Fifty-five years later, we have made great progress, movingly honored in this National Civil Rights Museum. But we still have not reached the promised land of freedom and equality.   

White supremacy and racially motivated hate crimes are alive and well.

Voting discrimination and voter suppression are rampant.

The conditions in our jails and prisons are inhumane.

People are dying because of unjustified police violence.

These are our challenges, and we meet them head on every day at the Civil Rights Division of the Justice Department.

We are using our federal civil rights laws to hold accountable the defendant who killed 10 Black people at the Tops grocery store in Buffalo, New York.

We secured convictions against all three men responsible for the racially-motivated killing of Ahmaud Arbery.

We are holding law enforcement officials accountable when they violate civil and constitutional rights, including Derek Chauvin and the three other officers who just stood by while he killed George Floyd.

We have charged four officers tied to the tragic death of Breonna Taylor.
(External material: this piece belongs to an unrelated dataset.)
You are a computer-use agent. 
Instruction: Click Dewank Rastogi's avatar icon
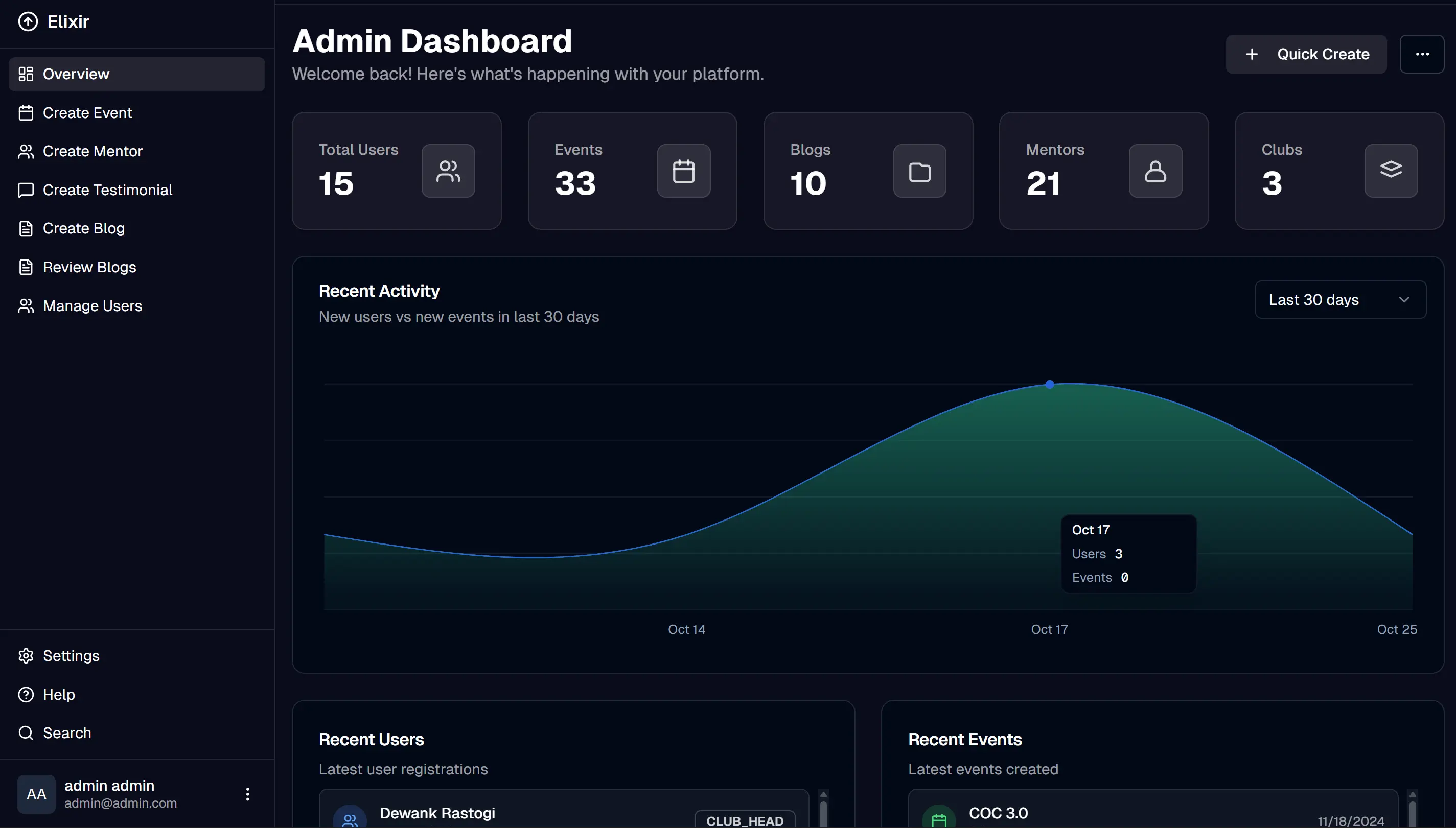pyautogui.click(x=351, y=817)
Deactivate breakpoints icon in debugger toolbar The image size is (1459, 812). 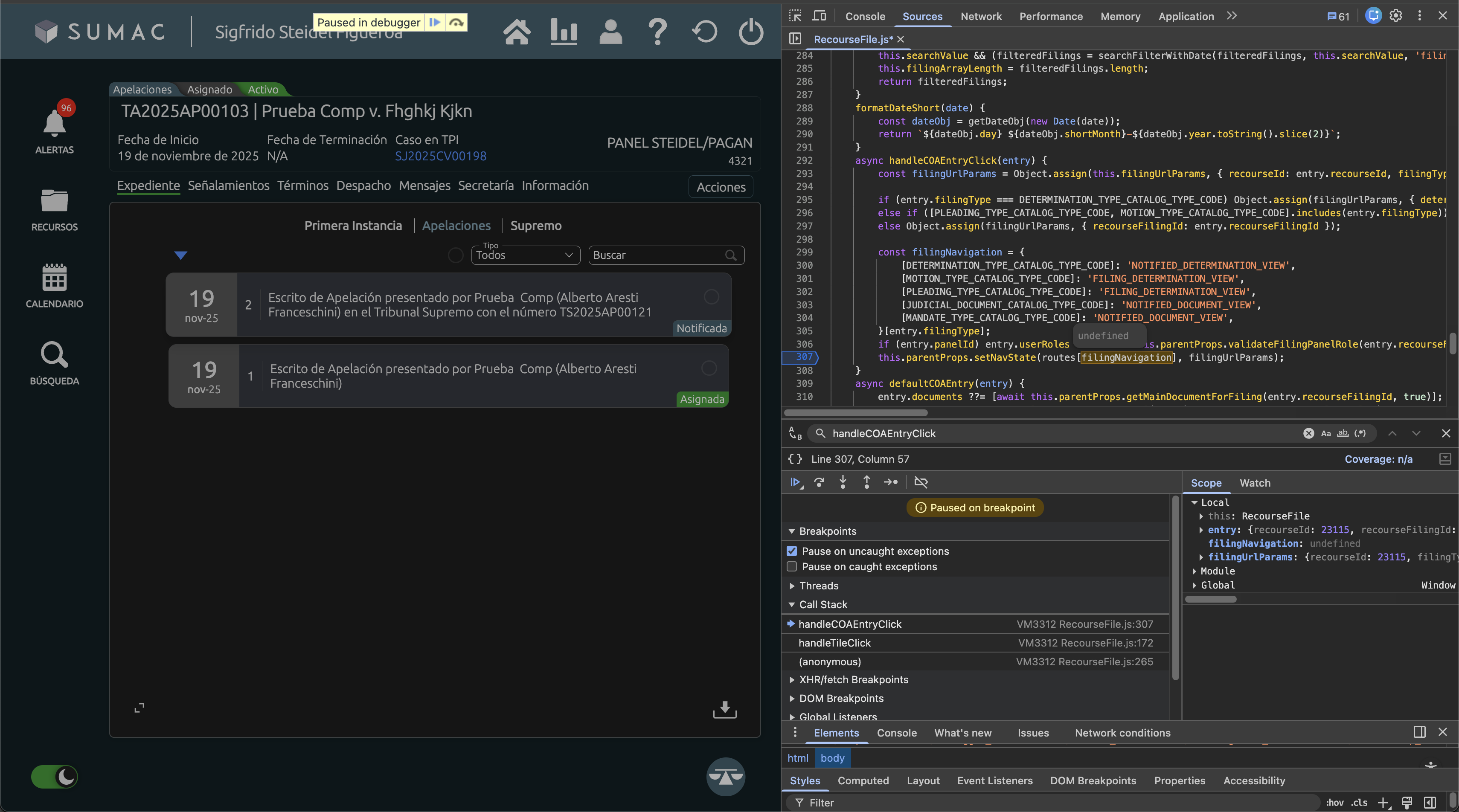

And, here in Memphis, we are investigating the events that led to the death of Tyre Nichols. I know that Tyre’s parents are with us. Tyre Nichols should be alive today.

We are challenging voter suppression in lawsuits from Georgia to Texas to Arizona.

We are standing up for historically marginalized communities that have dealt with the legacy of environmental injustice for far too long, including in Lowndes County, Alabama, where generations of Black people have been denied access to basic sanitation and exposed to raw sewage.

We are investigating police departments from Louisville to Minneapolis, Phoenix to Louisiana.

We are taking on banks right here in Memphis that engage in modern-day redlining.

We do this work because we owe a tremendous debt to Dr. King and the other heroes and sheroes who gave their lives so that we would someday reach the promised land. We, too, can see it, and though there is much to be done, we will get there, together.

I pledge to you that the Civil Rights Division of the Department of Justice will keep fighting for you, all of you. Thank you.